The plaintiff in error, O.W. Hudson, was by information filed in the district court of Oklahoma county on May 17, 1922, charged with the crime of rape. Said crime according to the allegations of the information was alleged to have been committed on or about the 5th day of April, 1922, in Oklahoma county, by accomplishing an act of sexual intercourse with one Lillian Hudson, the daughter of plaintiff in error, a female under the age of 16 years.
The cause was tried to a jury in the month of November, 1922, resulting in a verdict of guilty, with punishment fixed as above stated.

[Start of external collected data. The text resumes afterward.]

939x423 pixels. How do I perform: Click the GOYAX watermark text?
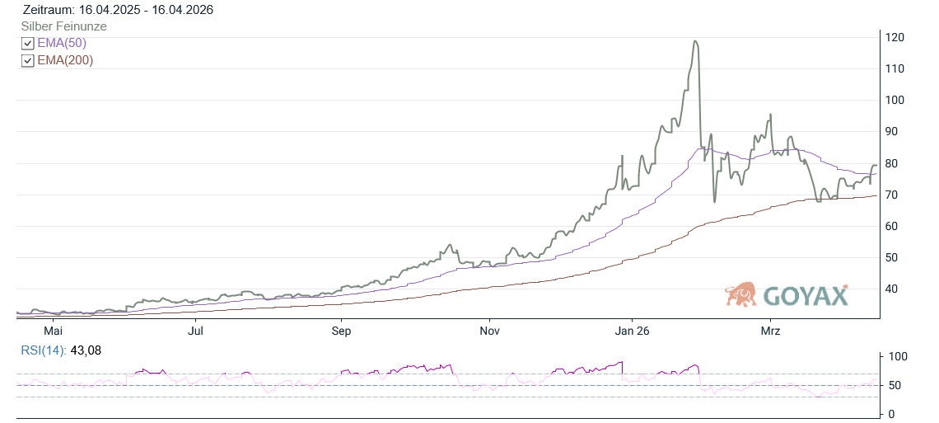pos(806,296)
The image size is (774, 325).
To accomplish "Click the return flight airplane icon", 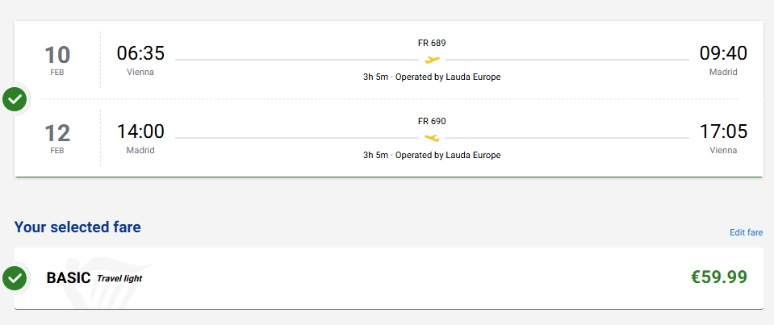I will tap(432, 138).
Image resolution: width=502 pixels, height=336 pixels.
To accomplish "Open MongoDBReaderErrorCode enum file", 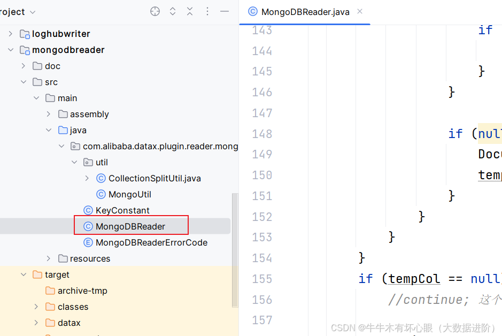I will click(151, 242).
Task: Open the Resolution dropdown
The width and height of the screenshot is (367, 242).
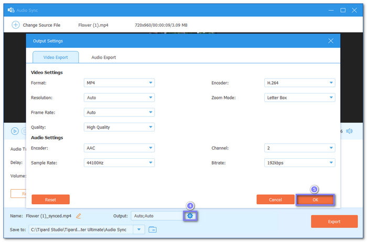Action: pos(119,97)
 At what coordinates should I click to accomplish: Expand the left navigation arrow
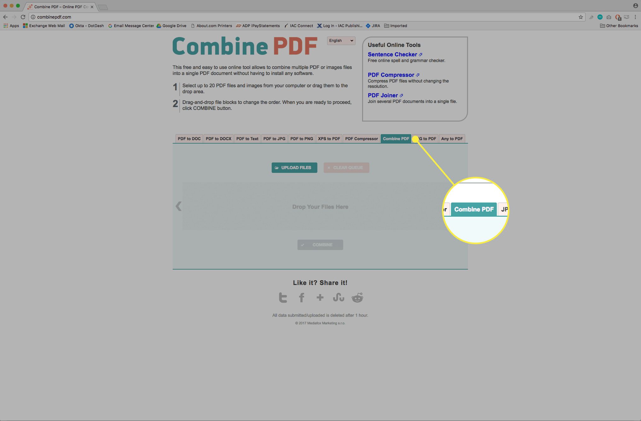178,206
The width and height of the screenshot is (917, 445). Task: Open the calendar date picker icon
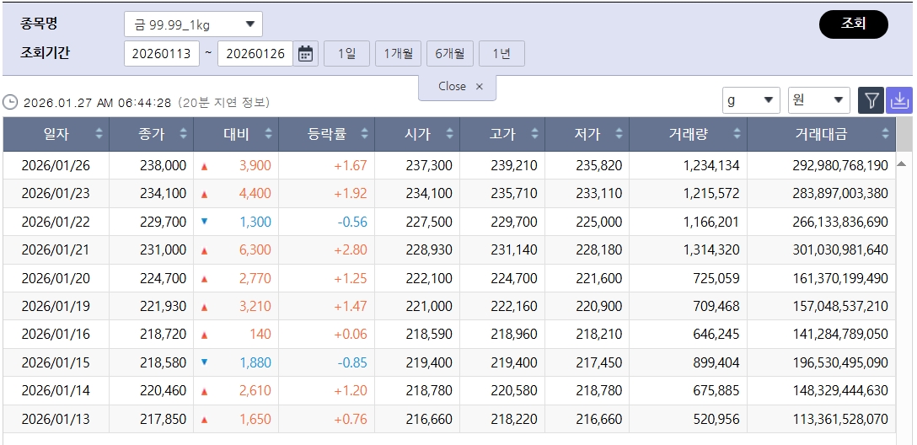(x=305, y=54)
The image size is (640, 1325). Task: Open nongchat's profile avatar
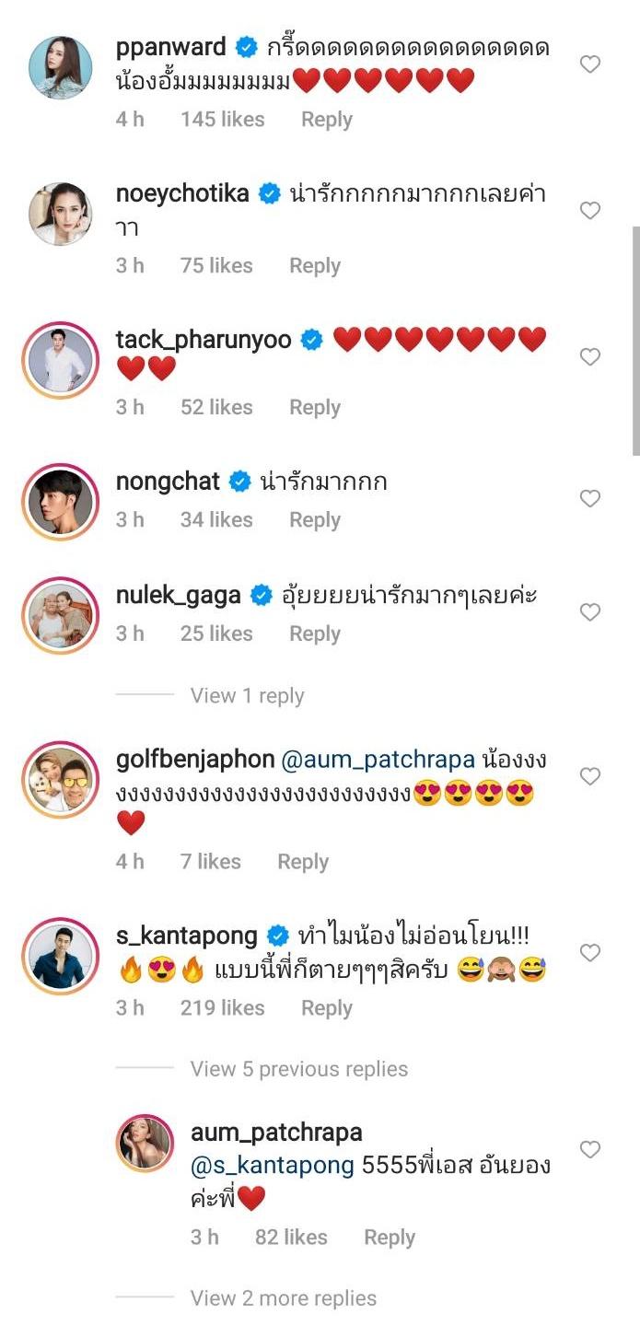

The trial court pronounced judgment on the verdict on the 23d day of November, 1922, from which judgment the plaintiff in error appealed to this court, by filing *Page 370 
herein on the 8th day of May, 1923, his petition in error with case-made attached. The case was finally submitted on the record on October 9, 1924.
This being an appeal from a judgment of conviction for a felony, the court has carefully examined the entire record in connection with the errors assigned. The evidence is somewhat voluminous, and discloses that at the time of the commission of the alleged offense the prosecuting witness was living with her father and stepmother in a residence at 305 Chickasaw street in Oklahoma City. The prosecutrix testified that on the night of March 29, 1922, the plaintiff in error accomplished an act of sexual intercourse with her in his bed at said place. In this the prosecutrix was corroborated by two other witnesses. There was also evidence of the commission of a similar act by plaintiff in error on the prosecutrix in Wheeler Park, Oklahoma City, about six weeks previous to the act relied upon for a conviction in this case. There is also corroboration as to the commission of this act of sexual intercourse in Wheeler Park. The evidence of the state, therefore, if believed, is amply sufficient to sustain the verdict and judgment. The trial court's rulings on the admission and rejection of evidence were fair to the defendant. The instructions correctly cover the law of the case in a concise manner. The plaintiff in error denied the commission of the offense, and, while it is hard to believe that a father would be guilty of so abusing his child, it was for the jury to say, where there is a direct conflict in the evidence, whom they will believe and whom disbelieve.
Finding no reversible error in the record, the judgment is affirmed.